A escassez de GPUs não é fenômeno recente nem passageiro. Desde 2022, quando o ciclo de desenvolvimento de grandes modelos de linguagem acelerou de forma irreversível, a demanda por processamento paralelo – especialmente por chips Nvidia das séries H100, H200 e A100 – superou cronicamente a capacidade de produção global. Hyperscalers como Microsoft, Amazon e Google reservaram contratos plurianuais com a Nvidia, deixando startups, pesquisadores independentes e empresas de médio porte em filas de espera que se estendem por meses. O resultado é um mercado de vendedor: quem tem GPU, dita o preço.

Nesse vácuo, o modelo DePINDecentralized Physical Infrastructure Network – emergiu como tese de investimento estrutural dentro do ecossistema cripto. A lógica é simples: há capacidade ociosa espalhada pelo mundo – em PCs gamer, servidores universitários, data centers subutilizados – e há demanda insatisfeita disposta a pagar por acesso pontual a essa capacidade. Plataformas como Akash Network, Vast.ai e Salad.com já experimentam esse modelo há pelo menos quatro anos. SF Compute, uma versão centralizada do mesmo conceito, levantou US$ 40 milhões (aproximadamente R$ 240 milhões na cotação atual de R$ 6,00 por dólar) em rodada Série A em 2024, com avaliação de US$ 300 milhões (R$ 1,8 bilhão), gerenciando mais de US$ 100 milhões em hardware de terceiros e capturando cerca de 10% por transação.

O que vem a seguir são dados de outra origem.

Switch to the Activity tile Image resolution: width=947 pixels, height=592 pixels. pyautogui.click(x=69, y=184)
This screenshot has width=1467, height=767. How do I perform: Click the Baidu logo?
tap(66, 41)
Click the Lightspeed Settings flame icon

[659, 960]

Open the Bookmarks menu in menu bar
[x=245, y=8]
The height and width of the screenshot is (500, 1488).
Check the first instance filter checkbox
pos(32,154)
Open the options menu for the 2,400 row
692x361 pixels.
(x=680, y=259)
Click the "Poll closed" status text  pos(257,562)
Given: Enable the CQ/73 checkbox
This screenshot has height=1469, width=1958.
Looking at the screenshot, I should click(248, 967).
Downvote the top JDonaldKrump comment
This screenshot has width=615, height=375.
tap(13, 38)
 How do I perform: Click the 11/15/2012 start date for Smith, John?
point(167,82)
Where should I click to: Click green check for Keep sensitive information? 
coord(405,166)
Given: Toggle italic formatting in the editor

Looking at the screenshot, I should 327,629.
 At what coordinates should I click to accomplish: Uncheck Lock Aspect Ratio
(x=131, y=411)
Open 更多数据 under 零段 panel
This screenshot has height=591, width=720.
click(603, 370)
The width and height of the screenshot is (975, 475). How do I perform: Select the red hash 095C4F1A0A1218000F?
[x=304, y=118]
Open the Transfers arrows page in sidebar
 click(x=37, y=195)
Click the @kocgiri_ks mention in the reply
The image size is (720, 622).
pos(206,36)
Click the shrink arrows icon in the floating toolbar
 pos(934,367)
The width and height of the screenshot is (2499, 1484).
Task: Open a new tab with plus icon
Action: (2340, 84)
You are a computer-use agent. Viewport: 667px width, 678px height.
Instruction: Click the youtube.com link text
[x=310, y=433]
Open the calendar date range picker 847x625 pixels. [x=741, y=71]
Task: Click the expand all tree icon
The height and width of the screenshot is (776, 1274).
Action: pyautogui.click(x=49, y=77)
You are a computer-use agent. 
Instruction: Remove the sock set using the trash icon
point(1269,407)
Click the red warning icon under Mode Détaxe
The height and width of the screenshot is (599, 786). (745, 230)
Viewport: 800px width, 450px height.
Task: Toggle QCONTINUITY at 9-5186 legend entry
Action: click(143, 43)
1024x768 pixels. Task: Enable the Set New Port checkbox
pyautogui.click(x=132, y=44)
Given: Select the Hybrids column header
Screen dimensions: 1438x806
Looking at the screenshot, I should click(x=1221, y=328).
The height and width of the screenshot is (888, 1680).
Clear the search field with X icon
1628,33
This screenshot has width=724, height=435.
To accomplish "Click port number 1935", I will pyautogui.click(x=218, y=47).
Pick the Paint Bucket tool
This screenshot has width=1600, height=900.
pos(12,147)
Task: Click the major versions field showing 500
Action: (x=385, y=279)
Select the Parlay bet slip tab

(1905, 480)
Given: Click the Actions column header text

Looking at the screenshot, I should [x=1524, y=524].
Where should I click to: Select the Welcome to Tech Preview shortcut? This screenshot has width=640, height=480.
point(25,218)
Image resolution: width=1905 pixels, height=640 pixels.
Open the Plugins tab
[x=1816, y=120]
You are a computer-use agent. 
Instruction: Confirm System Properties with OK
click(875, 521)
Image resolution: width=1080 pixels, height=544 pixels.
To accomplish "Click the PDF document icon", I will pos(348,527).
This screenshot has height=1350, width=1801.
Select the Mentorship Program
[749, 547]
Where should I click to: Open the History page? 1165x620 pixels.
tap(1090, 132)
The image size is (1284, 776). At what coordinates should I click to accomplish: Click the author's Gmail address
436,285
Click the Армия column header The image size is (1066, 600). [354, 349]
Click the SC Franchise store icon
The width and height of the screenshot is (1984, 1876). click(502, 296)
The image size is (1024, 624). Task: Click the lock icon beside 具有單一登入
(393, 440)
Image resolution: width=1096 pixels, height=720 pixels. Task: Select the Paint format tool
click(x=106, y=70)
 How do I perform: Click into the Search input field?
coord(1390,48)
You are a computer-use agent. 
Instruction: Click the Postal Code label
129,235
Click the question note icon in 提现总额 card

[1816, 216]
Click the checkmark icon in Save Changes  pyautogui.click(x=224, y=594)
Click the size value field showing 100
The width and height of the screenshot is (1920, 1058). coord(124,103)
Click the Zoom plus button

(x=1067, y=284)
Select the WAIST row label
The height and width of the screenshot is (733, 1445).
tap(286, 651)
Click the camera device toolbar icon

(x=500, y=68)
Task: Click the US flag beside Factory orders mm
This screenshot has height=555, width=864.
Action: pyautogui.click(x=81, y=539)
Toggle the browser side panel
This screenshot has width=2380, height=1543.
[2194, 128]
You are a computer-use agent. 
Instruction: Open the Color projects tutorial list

Como analisamos anteriormente no CriptoFácil ao cobrir os investimentos da Tether em infraestrutura de IA, energia e comunicações, a convergência entre capital cripto e infraestrutura física está se tornando uma das teses mais consistentes do ciclo atual – não apenas especulação sobre tokens, mas construção real de camadas de processamento que atendem demanda industrial concreta. A Ocean Network se insere exatamente nessa narrativa, mas com uma camada adicional de complexidade: ela não apenas agrega hardware existente, mas tenta criar um protocolo de privacidade computacional via Compute-to-Data (C2D) que resolve um problema que plataformas puramente centralizadas não conseguem endereçar.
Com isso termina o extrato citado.